Through that work, I spent about 18 months in that role. I really, really enjoyed and really appreciated the work at a system level, trying to consider and apply my own experiences in the classroom, how we can build systems and structures that are going to best support teachers so that we’re increasing their agency to do their job more effectively.
Then in the second year of that work, the superintendent in Baltimore City sent me a quick email, a one-liner, said, “There’s a program, the Ed LD Program at Harvard. I would like you to think about applying for it.”
Brian: I talked to my wife about it, applied for the program, and then joined the program to Practice-Based Doctorate, two years of classroom study. The third year is a residency placement.

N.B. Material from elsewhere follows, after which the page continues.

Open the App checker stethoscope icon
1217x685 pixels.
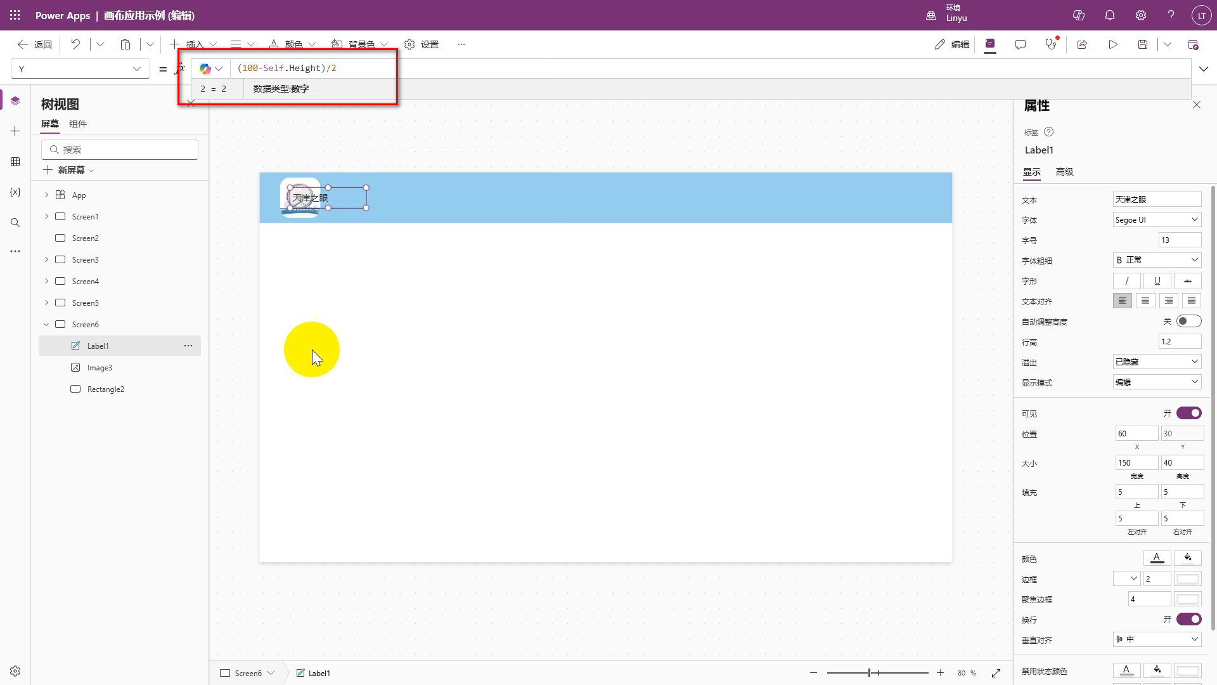coord(1051,44)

The culminating exercise of the degree is the residency placement, and you write in … It’s something similar to a thesis but it’s not so research-based. It’s more a reflection on leadership efforts. We called it a Capstone within the program.
For my residency, I, through the matching process, landed at Panorama Education.
Nick: Right. I got you.
Brian: My role here and I’m, for all intents and purposes, a full-time employee, leading educator, engagement year at Panorama. Simultaneously I’m a full-time doctoral student.
The way that I ultimately landed on Panorama as my residency site, when I was working in the classroom and in the school and then ultimately working in the District, I came to really, really believe firmly that it wasn’t just the ends or the outcomes that we were pursuing. We would all agree that those are critically important, but it was also the ways in which we went about pursuing those outcomes and how we engaged with each other.
I became really interested in not just the aspirational outcomes that I wanted to achieve but in being very deliberate in who I hold myself accountable to be at any given interaction, at any given minute during any given day.
Through the course of the matching process, there was no organization that I interacted with or interviewed with where I saw greater deliberateness in that way about considering who we are, how we represent in the work while we go to achieve outcomes than I found at Panorama.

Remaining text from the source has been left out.